Chris Kresser: Okay. The first question from Steph, this is number one, “Do you think the high rate of SIBO recurrence could be due to the fact that because the lactulose breath test runs the risk of false positives and therefore overtreatment, the clinician starts looking for the real underlying root cause, i.e., focuses on SIBO, might miss something else, for example?”
Yes. I’m nearly 100 percent certain that’s the case. I think I have increasingly come to see SIBO in many cases as a symptom of a deeper underlying problem and that problem could be heavy metal toxicity, it could be mold- or biotoxin-related illness. It could be some other kind of chronic gut infection that’s been missed, or I think in many cases it could be HPA axis and nervous system dysfunction. We always should remember that the gut is essentially a big bundle of nerves. It’s been referred to as the second brain by some neuroscientists and it’s really now considered to be an extension of the nervous system or even a distinct nervous system in its own right—the enteric nervous system.

*EXERCISE TASKS*
**a.** In the passage on SIBO recurrence, what have some neuroscientists called the gut?
**b.** Update the SIBO passage starting with "Yes. I’m nearly" and going on through "enteric nervous system.", replacing "heavy metal toxicity" with "mercury toxicity".

*SUPPLIED ENTRIES*
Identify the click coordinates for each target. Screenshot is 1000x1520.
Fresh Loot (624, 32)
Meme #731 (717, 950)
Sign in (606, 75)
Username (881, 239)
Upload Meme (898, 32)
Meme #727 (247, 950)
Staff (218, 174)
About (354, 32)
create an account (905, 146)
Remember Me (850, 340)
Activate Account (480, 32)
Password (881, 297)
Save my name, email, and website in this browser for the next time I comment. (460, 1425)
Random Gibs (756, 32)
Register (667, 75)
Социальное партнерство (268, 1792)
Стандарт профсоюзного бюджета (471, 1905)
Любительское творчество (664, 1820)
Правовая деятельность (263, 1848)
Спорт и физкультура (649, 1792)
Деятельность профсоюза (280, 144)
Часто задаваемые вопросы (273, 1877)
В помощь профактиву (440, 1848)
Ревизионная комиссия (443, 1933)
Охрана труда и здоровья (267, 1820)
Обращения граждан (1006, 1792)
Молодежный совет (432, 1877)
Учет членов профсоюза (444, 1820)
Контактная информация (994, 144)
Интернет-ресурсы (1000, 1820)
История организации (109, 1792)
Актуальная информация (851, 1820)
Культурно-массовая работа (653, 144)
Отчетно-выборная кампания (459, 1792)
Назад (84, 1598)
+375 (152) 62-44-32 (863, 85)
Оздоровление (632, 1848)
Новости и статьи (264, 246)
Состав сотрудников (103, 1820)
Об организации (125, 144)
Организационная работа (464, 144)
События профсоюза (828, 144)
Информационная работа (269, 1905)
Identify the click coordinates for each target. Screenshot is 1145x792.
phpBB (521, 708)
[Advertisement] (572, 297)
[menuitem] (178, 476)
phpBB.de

*LIST OF SOLUTIONS*
**a.** The second brain.

**b.**
Yes. I’m nearly 100 percent certain that’s the case. I think I have increasingly come to see SIBO in many cases as a symptom of a deeper underlying problem and that problem could be mercury toxicity, it could be mold- or biotoxin-related illness. It could be some other kind of chronic gut infection that’s been missed, or I think in many cases it could be HPA axis and nervous system dysfunction. We always should remember that the gut is essentially a big bundle of nerves. It’s been referred to as the second brain by some neuroscientists and it’s really now considered to be an extension of the nervous system or even a distinct nervous system in its own right—the enteric nervous system.